Yesterday Salvador said we were missing tiles to finish the roof. My sister was coming around in the morning and I thought about asking her to take us to by tiles again, saving a bus ride through the favela Rio das Pedras into the Anil district. She couldn’t come in the morning, she was taking care of her office. I asked Salvador to go with me. We talked, bought the tiles from a man named Mundo Libre, the grandson of a Spanish anarchist (seriously, I am not kidding. I am not making this up). The sun was very hot and for the first time I bought a Skol beer at the Tia Vera Bar in the corner from my father’s, just to the right of the gate, where our smaller favela starts.
Later in the day an old man with a hand pushed cart rang the bell with the guard, who introduced us. “Gente boa” he said, “good people”, meaning I could trust the old chump, Jose. Senhor Jose talked about himself, that he works with scraps, looked at all the stuff with big eyes, as if he had seen heaven itself. “My father and my contractor are out shopping, I need to wait for them to make sure it is OK.”

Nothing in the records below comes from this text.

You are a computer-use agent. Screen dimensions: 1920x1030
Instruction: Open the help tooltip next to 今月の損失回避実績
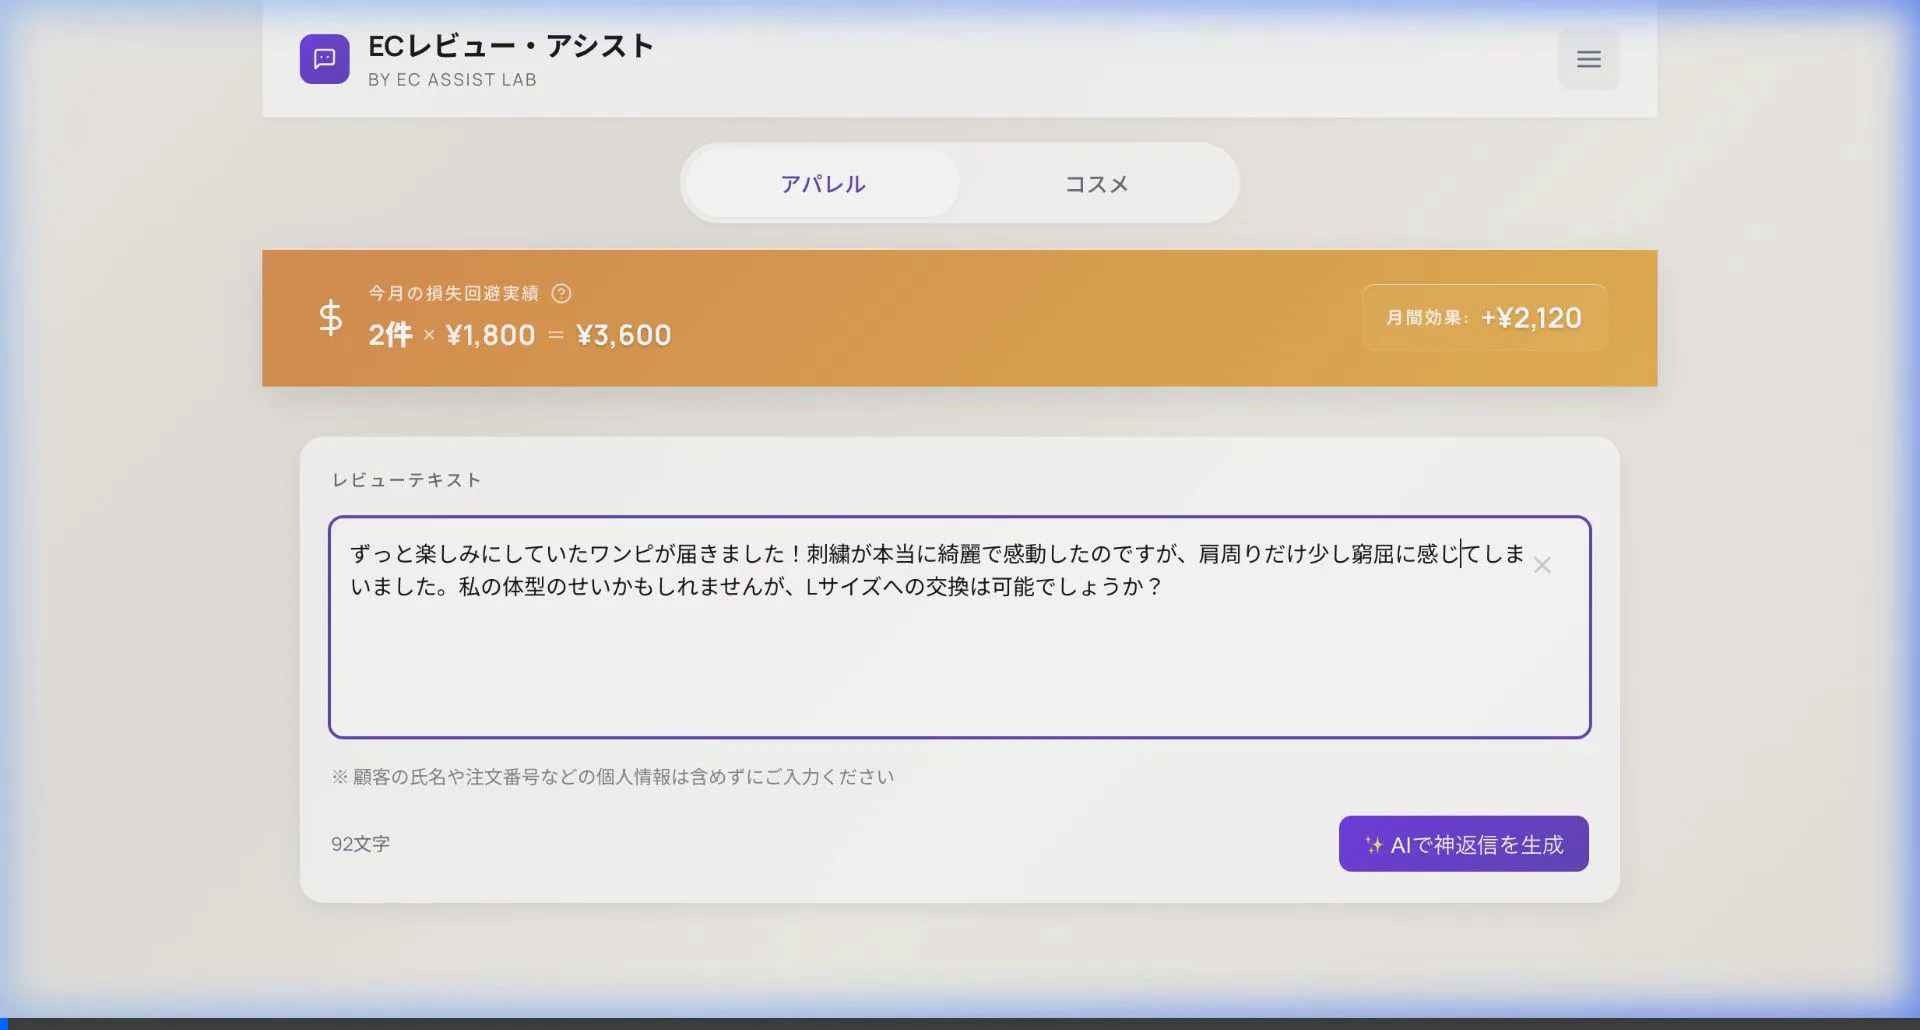[562, 293]
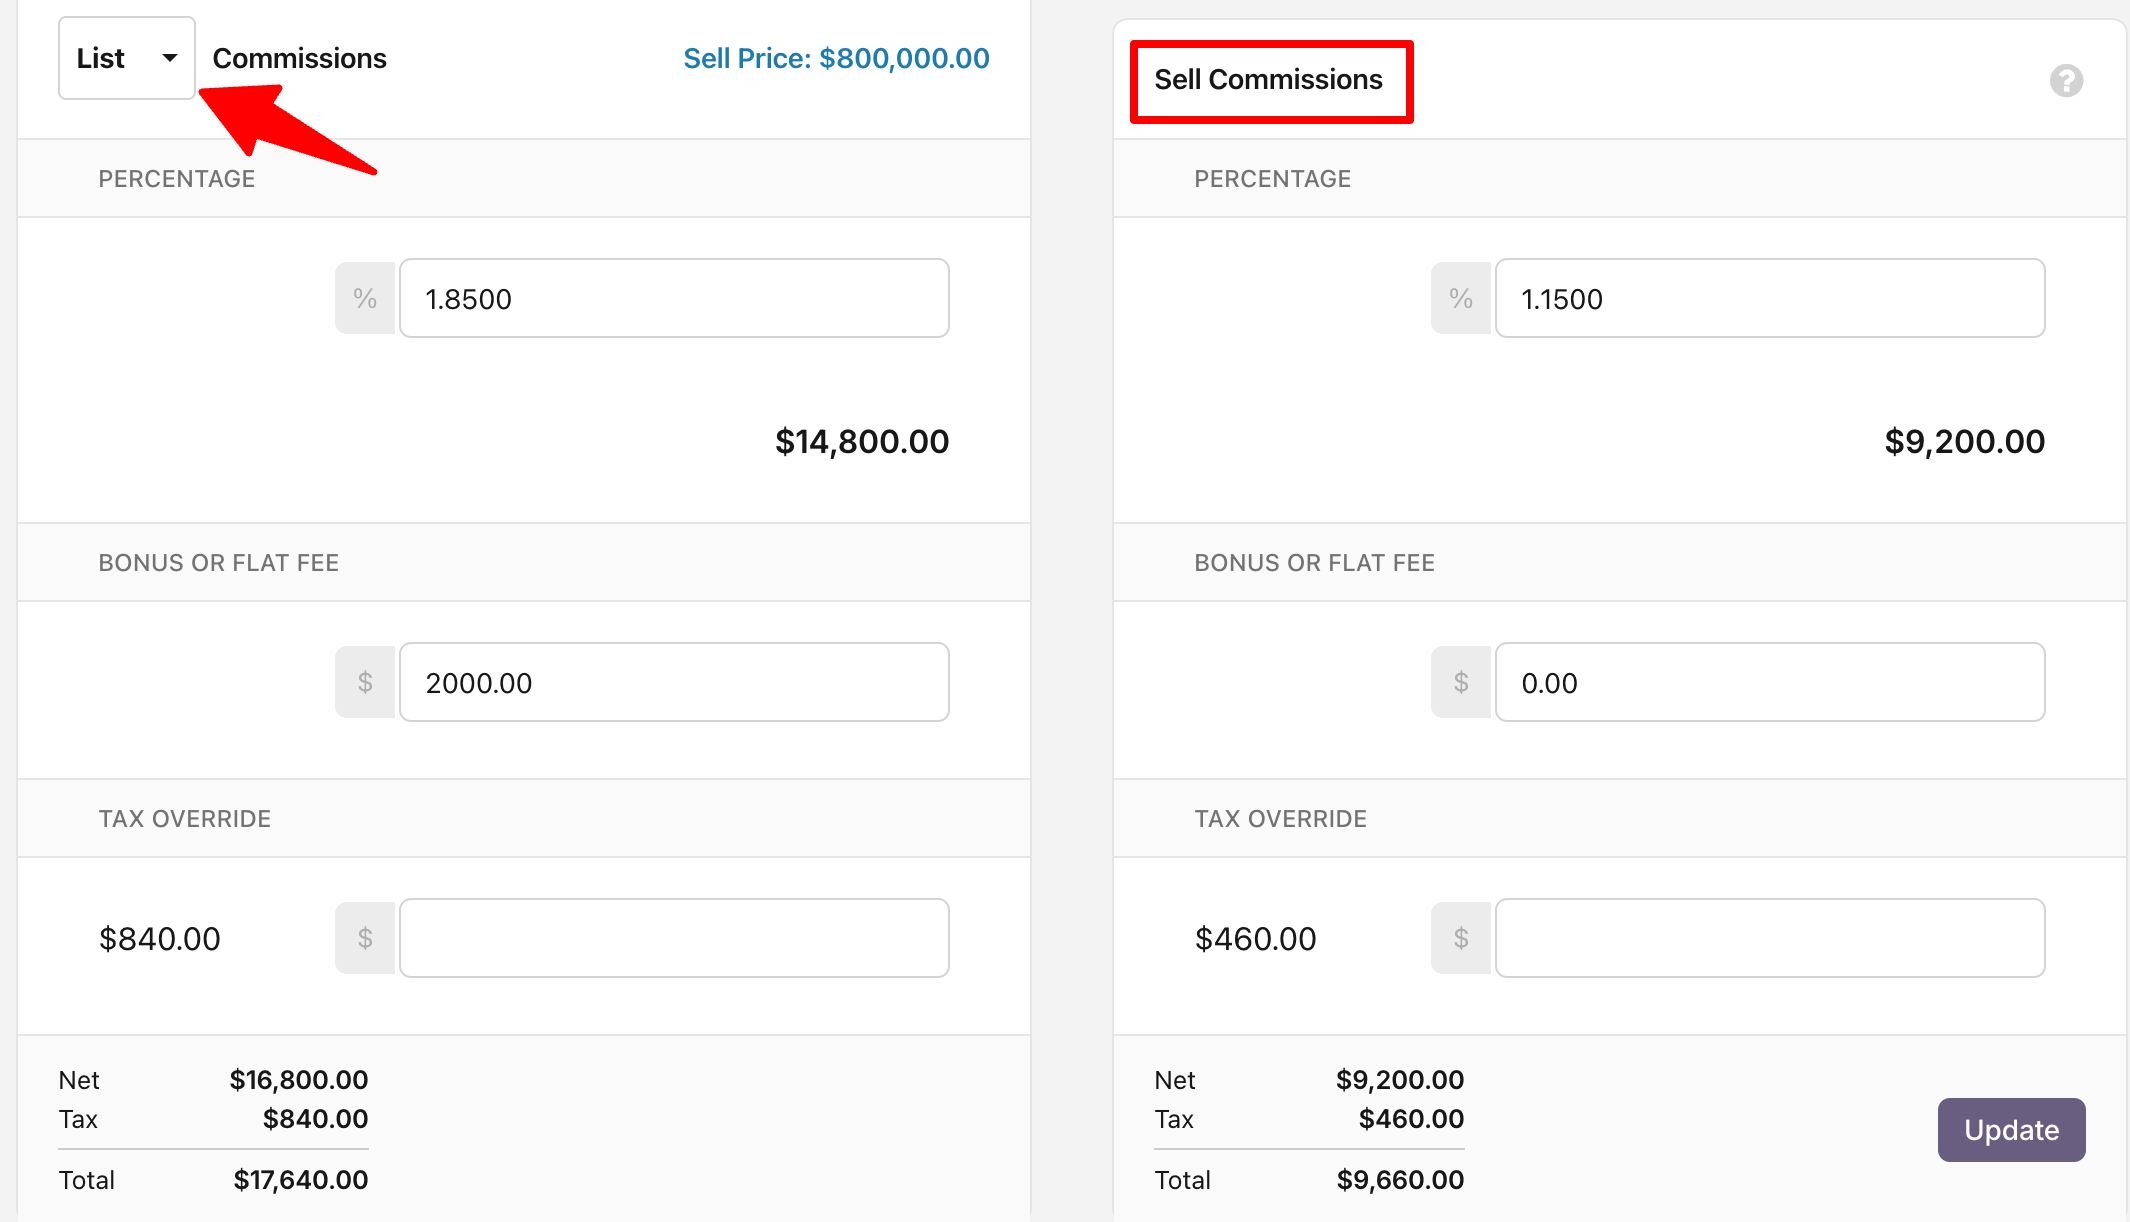The height and width of the screenshot is (1222, 2130).
Task: Select the Sell Commissions heading
Action: coord(1268,80)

While we waited, Senhor Jose told me he was from Pernambuco (Paulo Freire’s state I had visited recently), though I did not recognize the name of his small town. He had been married but his wife had passed away in 2005. He started crying while telling me this. “I am so sorry,” I said. He continued to tell me she did not want to die in Rio. She wanted to die “in her land” as we say here. He took her by bus, the whole of 900 miles or more. She died the next day. “She only wanted to die there. We had ten children, five men and five women. I am in good standing with all my children, thank to God.”
Senhor Jose was going to tell me more, in his manner of oral historian traditional in the Northeast. But Salvador and my father arrived from buying trash bags and we moved to contracting, “among three respectful men and one lady”, as Senhor Jose put it. He would remove all the stuff, the good and the bad by Monday. For free. We gave him the spoils.
My bourgeois consciousness is almost relieved. Jose is going to make some money. But, after all, I do not know where he is going to dispose of the trash part of the spoils…
The roof is almost ready. Tiles come Monday, the day of my departure. It is a sunny Sunday today, and perhaps rain is not coming this week. Children have started in schools and fall is coming this week too. Even the time changed today, back one hour.